TASK GOAL - Up to and including the line that contains "The height and", repeat the entries below exactly from the first line on. Do not carry over any pictures.
INFORMATION GIVEN below:
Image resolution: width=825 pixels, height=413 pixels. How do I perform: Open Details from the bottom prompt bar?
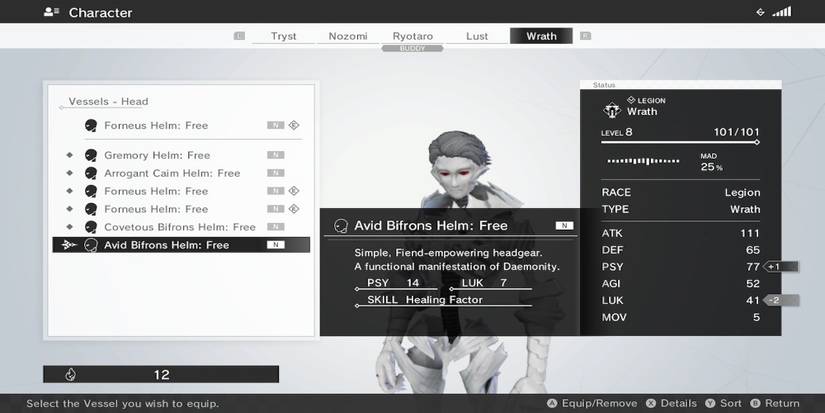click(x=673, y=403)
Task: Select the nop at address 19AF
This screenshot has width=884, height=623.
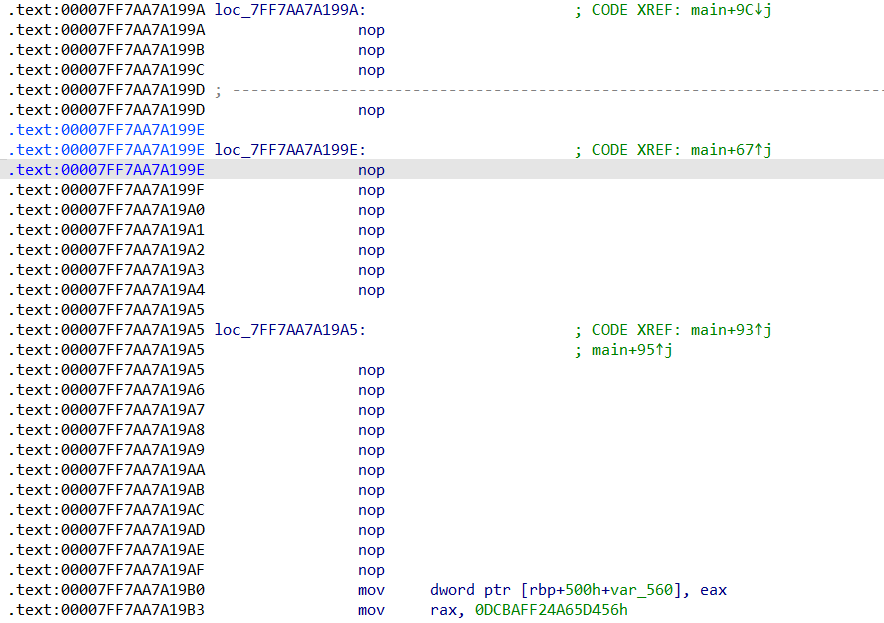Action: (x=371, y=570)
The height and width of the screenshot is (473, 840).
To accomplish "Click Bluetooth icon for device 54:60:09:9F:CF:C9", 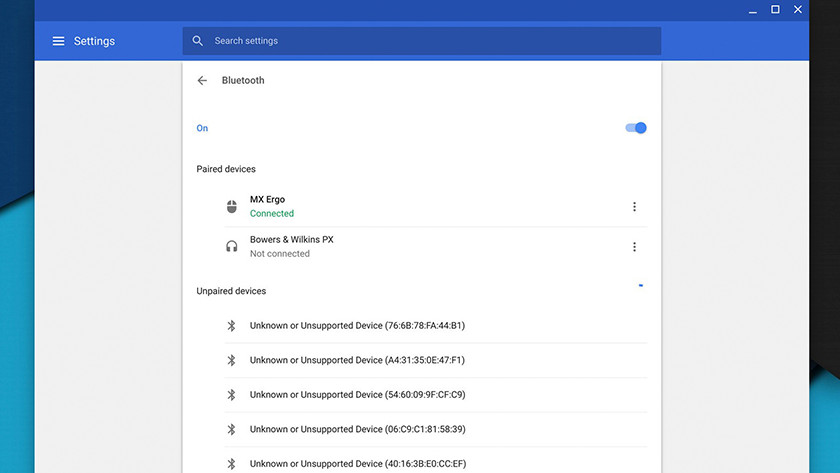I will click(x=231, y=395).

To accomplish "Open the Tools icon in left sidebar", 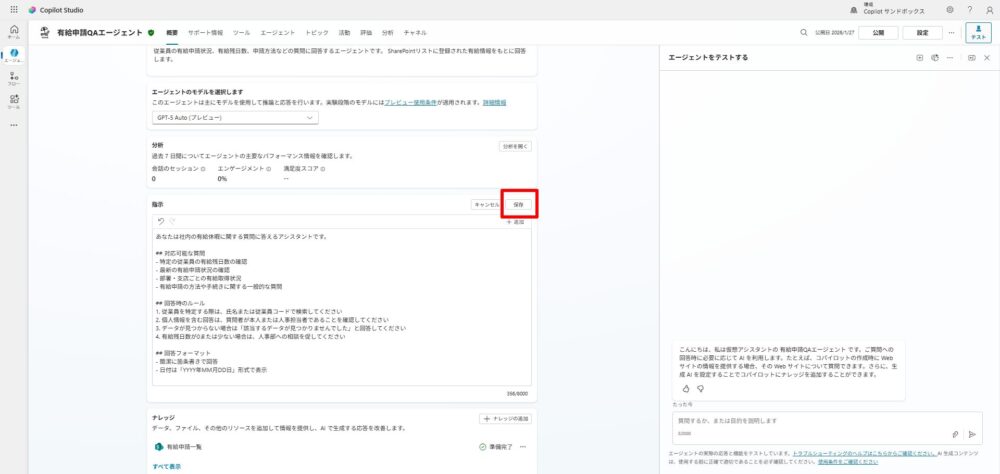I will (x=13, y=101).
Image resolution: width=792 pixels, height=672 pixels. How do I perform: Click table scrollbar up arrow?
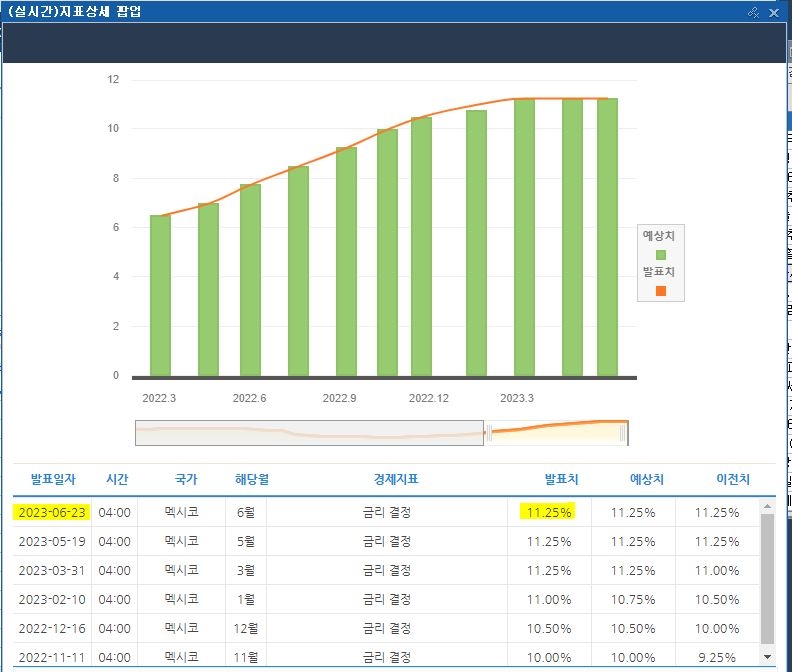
End of INFORMATION GIVEN.
FINISHED EXERCISE -
Image resolution: width=825 pixels, height=413 pixels. How do I perform: Open Details from the bottom prompt bar?
click(x=673, y=403)
Task: Select the nop at address 19AF
This screenshot has width=884, height=623.
Action: (x=371, y=570)
The height and width of the screenshot is (473, 840).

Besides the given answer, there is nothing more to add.